The 52Pi Ice Tower is inspired by the single-stack tower-style heatsink and fan (HSF) assemblies which dominate the desktop PC market. When unpacked from the box - which includes a trio of thermal interface material (TIM) pads, in case you need to remove it and reattach it again in the future, mounting brackets and accessories for the Raspberry Pi 4 and Raspberry Pi 3 Model B/Model B+, a tiny screwdriver, and a small but full-colour manual - it feels, in comparison to its desktop inspirations, absolutely tiny.

Once installed on a Raspberry Pi, though, the Ice Tower appears massive. Standing proud of the board by no less than 60mm, the Ice Tower includes a single 6mm diameter copper heatpipe bent into a U shape to pass through a 26-fin aluminium heatsink stack - though, as the slightly wobbly nature of the fins attests, it’s a simple friction fit. At the base of the U is an aluminium block which serves as the contact plate for the SoC it’s designed to cool, with the heatpipe making direct contact in the centre. To the front is a 40mm fan in transparent plastic, fitted - for some reason - with bright blue LEDs.

Installation itself is fairly straightforward: the two-piece mounting bracket is attached to the base of the heatsink with a pair of screws, then four mounting pillars attached to the Raspberry Pi. The heatsink and brackets are then lowered onto these pillars and secured with four small nuts before the two power cables for the fan - 5V and ground - are connected to the Raspberry Pi’s GPIO port. For those who want to use HATs, then, the Ice Tower isn’t an easy option: even if you are willing to use a cable to physically move the HAT out of the way of the comically tall Ice Tower, the power cable will get in the way unless you’re happy to splice it in manually.
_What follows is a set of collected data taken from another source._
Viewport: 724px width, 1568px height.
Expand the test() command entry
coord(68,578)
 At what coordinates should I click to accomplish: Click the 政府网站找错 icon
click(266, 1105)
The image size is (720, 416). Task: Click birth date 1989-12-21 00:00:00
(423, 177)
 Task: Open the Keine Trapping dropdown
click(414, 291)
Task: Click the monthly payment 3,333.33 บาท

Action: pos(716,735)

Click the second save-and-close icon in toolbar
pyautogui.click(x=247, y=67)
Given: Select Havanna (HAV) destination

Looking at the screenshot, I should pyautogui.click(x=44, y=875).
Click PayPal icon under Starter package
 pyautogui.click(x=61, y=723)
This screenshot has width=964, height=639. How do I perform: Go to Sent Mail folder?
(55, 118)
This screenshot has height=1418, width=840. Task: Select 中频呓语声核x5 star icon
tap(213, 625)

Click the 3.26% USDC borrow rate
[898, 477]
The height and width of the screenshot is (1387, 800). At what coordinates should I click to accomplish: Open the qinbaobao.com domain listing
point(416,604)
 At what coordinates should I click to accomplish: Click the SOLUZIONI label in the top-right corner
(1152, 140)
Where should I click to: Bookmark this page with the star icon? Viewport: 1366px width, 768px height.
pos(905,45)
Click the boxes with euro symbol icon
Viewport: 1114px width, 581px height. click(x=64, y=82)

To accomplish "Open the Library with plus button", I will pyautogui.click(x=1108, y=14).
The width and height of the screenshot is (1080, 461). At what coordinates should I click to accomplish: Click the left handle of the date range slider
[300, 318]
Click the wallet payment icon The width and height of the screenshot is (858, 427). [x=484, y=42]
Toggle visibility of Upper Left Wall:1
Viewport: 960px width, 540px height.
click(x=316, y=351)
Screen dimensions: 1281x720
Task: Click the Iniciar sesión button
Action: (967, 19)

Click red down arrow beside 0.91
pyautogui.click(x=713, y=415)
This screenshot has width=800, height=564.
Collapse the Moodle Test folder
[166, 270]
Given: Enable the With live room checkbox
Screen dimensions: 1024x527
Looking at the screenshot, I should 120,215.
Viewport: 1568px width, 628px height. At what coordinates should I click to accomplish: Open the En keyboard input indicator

Out of the Box Performance

If you follow the instructions to the letter, the Ice Tower runs its fan from the Raspberry Pi’s 5V power supply via the GPIO header. There’s no software control; unlike the Pimoroni Fan Shim: the Ice Tower’s fan is active as long as the Raspberry Pi itself has power, and so are its surprisingly bright blue LEDs. The fan is configured, as is usual for tower-style coolers, to push air through the fin stack, and is clearly audible in use.

In a 28 degree Celsius ambient temperature, nearly four degrees hotter than the original test of a Raspberry Pi 4 without additional cooling, the Ice Tower has no trouble keeping the SoC cool: at no point, even towards the end of the run, does the SoC temperature - measured using an internal sensor - reach above 46 degrees Celsius. It’s a result even better than managed by the Pimoroni Fan Shim, which peaked just below 55 degrees Celsius in the same test. The LEDs in the fan, however, increase the Ice Tower’s power draw: the fan draws around 0.7W compared to the 0.6W of the Fan Shim, which has only a single user-programmable RGB LED.

A look at the Raspberry Pi 4 with Ice Tower fitted under a thermal imaging camera shows a dramatic difference to the same Raspberry Pi without aftermarket cooling. The entire board -- the parts of it that are visible under the bulk of the heatsink, anyway -- is visibly cooler, even though the airflow runs across the fin stack and never reaches the PCB. The message is clear: cool the SoC, the single largest heats source on the board, and you’re cooling the entire Raspberry Pi.

The Sound of Silence

While the Ice Tower’s fan isn’t massively loud, it can get a little irritating. There’s a quick solution: moving the red power cable from a 5V pin on the Raspberry Pi’s GPIO header to the 3V3 pin instead. Doing so reduces both the speed of the fan, and therefore its noise, and the brightness of the LEDs, at the cost of it pushing less air through the heatsink stack.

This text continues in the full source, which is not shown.